Felaketler ülkesi olduk. Doğru cümle ise şudur; felaketler ülkesine döndürüldük. Daha doğru tanı ise “kapitalizm öldürmeye devam ediyor”…
Kapitalizm insan odaklı değil kazanç odaklı bir sistemdir. Kapitalist devlet ise kendisini burjuvazinin kazançlarını arttırmaya yönelik bir baskı örgütlenmesi olarak var eder.
Bunu görmek o kadar zor değil.
Hadi durumu somutlayalım. Ülkemiz deprem kuşağında yer alıyor. Neredeyse on yılda bir büyük depremler meydana geliyor. Bilim insanları ise kendini yırtarcasına nerelerde deprem olacağını anlatıp duruyor. Alınması gereken önlemleri sıralıyorlar.
Ama heyhat! Kimin umrunda.
Kapitalist sistemin kendi kuralları var ve o kurallar işlemeli.
Örneğin 17 yıllık iktidar döneminde 500 milyar dolarlık faiz ödemiş bu devlet. Evet yanlış okumadınız, sadece faiz.
Bu öyle bir para ki ülkeyi iki kere yıkar ve yeniden kurar.
Kimin alın teri bu milyar dolarlar? Elbette canı pahasına üreten emekçi kesimlerin…
Peki nereye gitti bu para?
Bütün dünyanın kanını vampir gibi emen şirketlerin kasalarına.
Bu arada hemen eklemekte fayda var. Ödenen 500 milyar dolarlık faiz ana borcumuzu düşürmedi, aksine arttırdı. Bir o kadar da ana para borcumuz var.
Peki o borcu kim ödeyecek? Hiç kuşkunuz olmasın ki biz emekçiler ödeyeceğiz.
Ne güzel bir tablo değil mi.
Ne harika bir düzen değil mi.
Birde 17 yılda emekçi halktan toplanan deprem vergileri var.
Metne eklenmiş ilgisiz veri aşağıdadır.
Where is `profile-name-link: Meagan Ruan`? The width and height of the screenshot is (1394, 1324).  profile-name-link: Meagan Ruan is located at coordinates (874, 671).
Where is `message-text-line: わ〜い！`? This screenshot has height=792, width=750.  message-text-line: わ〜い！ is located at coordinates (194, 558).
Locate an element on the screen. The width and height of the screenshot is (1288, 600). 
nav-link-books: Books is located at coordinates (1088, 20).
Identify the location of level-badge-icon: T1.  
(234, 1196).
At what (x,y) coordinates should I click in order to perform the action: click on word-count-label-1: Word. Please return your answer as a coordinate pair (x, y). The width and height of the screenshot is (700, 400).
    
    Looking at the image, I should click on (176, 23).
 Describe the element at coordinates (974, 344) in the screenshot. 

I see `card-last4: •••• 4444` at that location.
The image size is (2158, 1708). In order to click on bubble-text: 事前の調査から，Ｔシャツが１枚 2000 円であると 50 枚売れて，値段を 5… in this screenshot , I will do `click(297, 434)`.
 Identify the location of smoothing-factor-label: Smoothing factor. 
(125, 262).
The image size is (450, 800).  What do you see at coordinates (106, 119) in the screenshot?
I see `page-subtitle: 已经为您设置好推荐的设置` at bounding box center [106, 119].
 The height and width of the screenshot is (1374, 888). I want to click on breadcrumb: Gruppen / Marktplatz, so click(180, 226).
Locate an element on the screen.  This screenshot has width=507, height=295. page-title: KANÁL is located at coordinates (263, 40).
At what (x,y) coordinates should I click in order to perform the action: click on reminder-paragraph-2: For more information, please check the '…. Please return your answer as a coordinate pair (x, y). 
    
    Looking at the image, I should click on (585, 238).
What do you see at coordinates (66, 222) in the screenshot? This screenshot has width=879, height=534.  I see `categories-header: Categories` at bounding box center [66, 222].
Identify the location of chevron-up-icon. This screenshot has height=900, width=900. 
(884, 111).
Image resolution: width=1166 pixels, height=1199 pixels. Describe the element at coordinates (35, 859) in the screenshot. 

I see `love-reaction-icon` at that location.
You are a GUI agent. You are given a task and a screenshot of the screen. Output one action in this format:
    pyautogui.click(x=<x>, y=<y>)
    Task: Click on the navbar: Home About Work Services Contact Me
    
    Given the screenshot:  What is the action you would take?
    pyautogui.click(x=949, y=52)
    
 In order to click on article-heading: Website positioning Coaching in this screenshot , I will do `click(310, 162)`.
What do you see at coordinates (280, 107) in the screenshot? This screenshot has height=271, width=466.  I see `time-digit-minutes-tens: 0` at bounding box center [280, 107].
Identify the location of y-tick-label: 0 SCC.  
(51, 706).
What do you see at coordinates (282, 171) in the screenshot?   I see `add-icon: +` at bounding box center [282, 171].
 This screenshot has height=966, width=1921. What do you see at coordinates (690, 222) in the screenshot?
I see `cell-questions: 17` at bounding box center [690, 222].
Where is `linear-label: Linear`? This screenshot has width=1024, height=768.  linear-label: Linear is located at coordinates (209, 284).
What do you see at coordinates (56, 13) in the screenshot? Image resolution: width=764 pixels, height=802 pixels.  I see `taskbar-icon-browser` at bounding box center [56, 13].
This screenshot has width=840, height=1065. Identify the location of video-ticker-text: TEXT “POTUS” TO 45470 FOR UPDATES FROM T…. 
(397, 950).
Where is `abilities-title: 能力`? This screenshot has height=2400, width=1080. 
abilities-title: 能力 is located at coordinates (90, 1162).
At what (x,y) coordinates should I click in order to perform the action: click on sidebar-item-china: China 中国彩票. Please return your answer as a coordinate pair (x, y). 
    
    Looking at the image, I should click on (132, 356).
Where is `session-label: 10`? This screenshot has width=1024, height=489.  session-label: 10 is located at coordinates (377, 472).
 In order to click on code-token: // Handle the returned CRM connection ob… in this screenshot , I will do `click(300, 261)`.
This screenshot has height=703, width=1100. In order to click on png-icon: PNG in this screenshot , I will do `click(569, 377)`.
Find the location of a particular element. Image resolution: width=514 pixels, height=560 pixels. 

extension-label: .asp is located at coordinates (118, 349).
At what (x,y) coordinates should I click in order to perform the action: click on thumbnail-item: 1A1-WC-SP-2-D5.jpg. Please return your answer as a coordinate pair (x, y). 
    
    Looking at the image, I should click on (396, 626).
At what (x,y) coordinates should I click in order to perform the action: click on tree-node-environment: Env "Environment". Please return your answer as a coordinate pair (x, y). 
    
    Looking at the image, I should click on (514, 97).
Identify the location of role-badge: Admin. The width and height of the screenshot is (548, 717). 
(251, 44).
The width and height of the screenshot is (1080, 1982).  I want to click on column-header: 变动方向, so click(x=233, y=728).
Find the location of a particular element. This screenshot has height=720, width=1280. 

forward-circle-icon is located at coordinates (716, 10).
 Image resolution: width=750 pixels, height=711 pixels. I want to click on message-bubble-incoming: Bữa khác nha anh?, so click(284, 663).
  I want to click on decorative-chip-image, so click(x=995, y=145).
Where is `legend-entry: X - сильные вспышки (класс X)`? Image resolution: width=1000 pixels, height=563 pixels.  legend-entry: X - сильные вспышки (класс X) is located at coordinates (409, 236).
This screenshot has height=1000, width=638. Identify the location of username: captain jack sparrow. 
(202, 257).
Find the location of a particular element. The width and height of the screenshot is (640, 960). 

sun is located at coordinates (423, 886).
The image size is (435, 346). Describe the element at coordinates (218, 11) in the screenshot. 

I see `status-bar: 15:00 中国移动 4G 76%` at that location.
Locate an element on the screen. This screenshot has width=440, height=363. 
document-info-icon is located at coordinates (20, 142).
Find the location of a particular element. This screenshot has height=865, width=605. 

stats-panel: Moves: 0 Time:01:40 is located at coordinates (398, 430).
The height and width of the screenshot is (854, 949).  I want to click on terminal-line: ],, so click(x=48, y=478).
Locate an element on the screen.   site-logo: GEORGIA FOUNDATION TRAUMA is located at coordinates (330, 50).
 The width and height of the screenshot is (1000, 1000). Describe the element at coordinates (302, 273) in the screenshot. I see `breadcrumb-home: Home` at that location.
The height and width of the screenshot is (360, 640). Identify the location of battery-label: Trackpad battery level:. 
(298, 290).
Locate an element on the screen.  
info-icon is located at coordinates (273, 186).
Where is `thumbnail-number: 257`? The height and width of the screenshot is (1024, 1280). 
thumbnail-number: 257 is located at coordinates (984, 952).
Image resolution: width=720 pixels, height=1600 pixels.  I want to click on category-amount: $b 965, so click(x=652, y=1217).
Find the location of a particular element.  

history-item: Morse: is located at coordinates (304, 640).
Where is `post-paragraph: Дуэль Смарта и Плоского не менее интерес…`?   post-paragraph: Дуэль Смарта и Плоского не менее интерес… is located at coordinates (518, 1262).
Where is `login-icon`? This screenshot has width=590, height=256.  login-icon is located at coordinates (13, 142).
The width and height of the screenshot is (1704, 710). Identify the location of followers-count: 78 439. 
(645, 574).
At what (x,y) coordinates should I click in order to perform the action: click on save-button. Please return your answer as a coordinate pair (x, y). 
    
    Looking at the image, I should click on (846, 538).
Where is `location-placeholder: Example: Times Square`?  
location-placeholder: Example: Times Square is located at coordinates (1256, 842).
Bu da yaklaşık 150 milyar lira tutuyor.
Bu para ne oldu? Böyle bir soru sormak ise külliyen yasak. Hatta vatan hainliğine eşit.
Küresel kapitalist barbarlık sistemi iktidarını sürdürebilmek için kendine uygun yöneticileri yetiştirmekten geri durmaz. Her ülkenin tarihi, kültürü, inanç sistemi gözetilerek bu işlem gerçekleştirilir.
Bizim ülkemizde din ve milliyet esas alınarak kadrolar yetiştirildi.
Bugün ülkeyi yönetenlerin tek tek geçmişine bakın bu gerçeği göreceksiniz. Neredeyse hepsi emperyalist merkezlerin ülkemizde kurduğu ve denetlediği yapılardan yetişti.
Bu kadrolar bilim aklından uzak, liyakatsız insanlar olarak biçimlendirildi.
Deprem oluyor ve evler insanların başına yıkılıyor. Oysa bilim insanları böyle yıkıcı bir depremin olacağını ve yerini neredeyse nokta atışıyla yıllar öncesinden haber veriyor.
Ülkeyi yönetenler ise bilimin uyarılarına karşı kör ve sağırı oynuyor. Halbuki zamanında gerekli yatırımlar yapılsa deprem yıkıma dönüşmeyecek. Feryatlar göğe yükselmeyecek. İşin acı tarafı ise yapılacak yatırım öyle ahım şahım paralar da istemiyor.
Bilimi ötelemiş ve hurafeye teslim olmuşuz ya, toplumun genelini de bu anlayışa uydurmuşuz.
Durum bu olunca işin içinden de sıyrılmak kolay. Depremi allah verdi, ölenlerin günü o kadardı, fazla azdığımız için allah bizi cezalandırdı.
İşte sorumluluktan sıyrılacak sihirli cümleler bunlar.
Bu tabloyu her olaya uygulamak mümkün.
Göz göre göre çığ düşmesi sonucu onlarca insan ölür, ya da ihmaller sonucu ve sadece kazanca odaklı faaliyet gösteren bir firmanın uçakları düzenli kazalar yaparak ölüme sebebiyet verir açıklamalar hiç değişmez.
Allah verdi, kaza ve kadere iman ettik.
Sonra da hepimiz koro halinde feryat figan ağlaşırız. “Felaketler ülkesi olduk…”
Ne alakası var.
Felaketin kendisi kapitalist sistemin kazanca odaklı yapısıdır. Başka da bir şey değil.